» Task requirements
Continue the biography of Muhammad Latif Khosa from where it stops.

» Document passage
Muhammad Latif Khosa (Punjabi and ) is a politician representing Pakistan People's Party who has been the Governor of Punjab from 2011 until 2013. He is a lawyer by profession, having been a senior advocate in the Supreme Court of Pakistan and is considered an authoritative legal and constitutional expert of the country. A former senator and a former Attorney General of Pakistan, Latif Khosa was appointed as the Governor of Punjab by the President of Pakistan after the murder of late-Governor Salman Taseer on 11 January 2011. He was appointed the attorney general on 19 August 2008. Khosa also remained Member Pakistan Bar Council for three terms 1990-2005 and served as Chairman of the Executive Committee (CEC) of Pakistan Bar Council. He co-authored an electoral fraud report with former prime minister Benazir Bhutto shortly before her assassination in December 2007. Khosa has been one of Late Banazir Bhutto's top aides.

» Record extracts

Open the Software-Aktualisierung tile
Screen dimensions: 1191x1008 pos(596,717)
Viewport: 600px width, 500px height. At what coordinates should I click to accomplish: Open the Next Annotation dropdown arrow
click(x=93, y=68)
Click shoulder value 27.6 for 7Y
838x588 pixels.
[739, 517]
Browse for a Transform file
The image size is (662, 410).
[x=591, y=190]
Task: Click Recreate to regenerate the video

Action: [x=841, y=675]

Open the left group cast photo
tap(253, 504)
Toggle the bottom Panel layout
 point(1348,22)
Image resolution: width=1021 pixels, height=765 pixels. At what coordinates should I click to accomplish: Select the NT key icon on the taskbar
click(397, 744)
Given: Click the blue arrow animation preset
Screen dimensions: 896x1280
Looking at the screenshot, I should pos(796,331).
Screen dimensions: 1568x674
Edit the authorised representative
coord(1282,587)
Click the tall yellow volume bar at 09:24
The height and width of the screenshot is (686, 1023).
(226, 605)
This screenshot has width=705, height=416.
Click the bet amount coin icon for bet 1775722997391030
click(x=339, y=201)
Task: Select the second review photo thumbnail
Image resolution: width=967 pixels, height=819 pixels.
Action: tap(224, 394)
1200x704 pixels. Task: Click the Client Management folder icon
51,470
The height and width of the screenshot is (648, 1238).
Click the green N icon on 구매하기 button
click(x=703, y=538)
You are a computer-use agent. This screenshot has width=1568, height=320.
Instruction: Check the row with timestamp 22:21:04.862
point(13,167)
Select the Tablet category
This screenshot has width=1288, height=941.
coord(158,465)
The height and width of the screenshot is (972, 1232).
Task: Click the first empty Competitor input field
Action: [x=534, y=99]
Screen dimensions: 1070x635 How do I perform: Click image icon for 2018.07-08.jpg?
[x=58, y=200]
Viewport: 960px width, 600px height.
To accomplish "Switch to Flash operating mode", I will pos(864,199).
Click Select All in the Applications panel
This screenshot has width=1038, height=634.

» Result
He belongs to Khosa (tribe) which is a Baloch tribe. Latif Khosa is the founder of Khosa Law Chambers (KLC), one of the top law firm in Pakistan based at Lahore. KLC has also offices in Karachi and Islamabad.

Education

After receiving his early education from Dera Ghazi Khan Punjab, he joined Government College, Lahore from where he did his graduation. During his stay at Government College, he showed excellent results in debate, sports and academics.

After graduation, he joined the Punjab University Law College at Lahore, where he became President of the Punjab University Law College Students Union, and the editor of the college magazine, "Al-Mizan". He was declared the best English debater of 1967 in the Punjab University after winning the "Krishan Kishore Grover Goodwill Gold Medal Declamation Contest". He did his LL.B in 1967 with a top honours for best all round activities in academics, sports and debates.

Professional career

Latif Khosa joined the legal profession at Lahore and enrolled as an advocate of the subordinate Courts in 1968. In 1970, he became an advocate of the High Court and in 1980 as an advocate of the Supreme Court.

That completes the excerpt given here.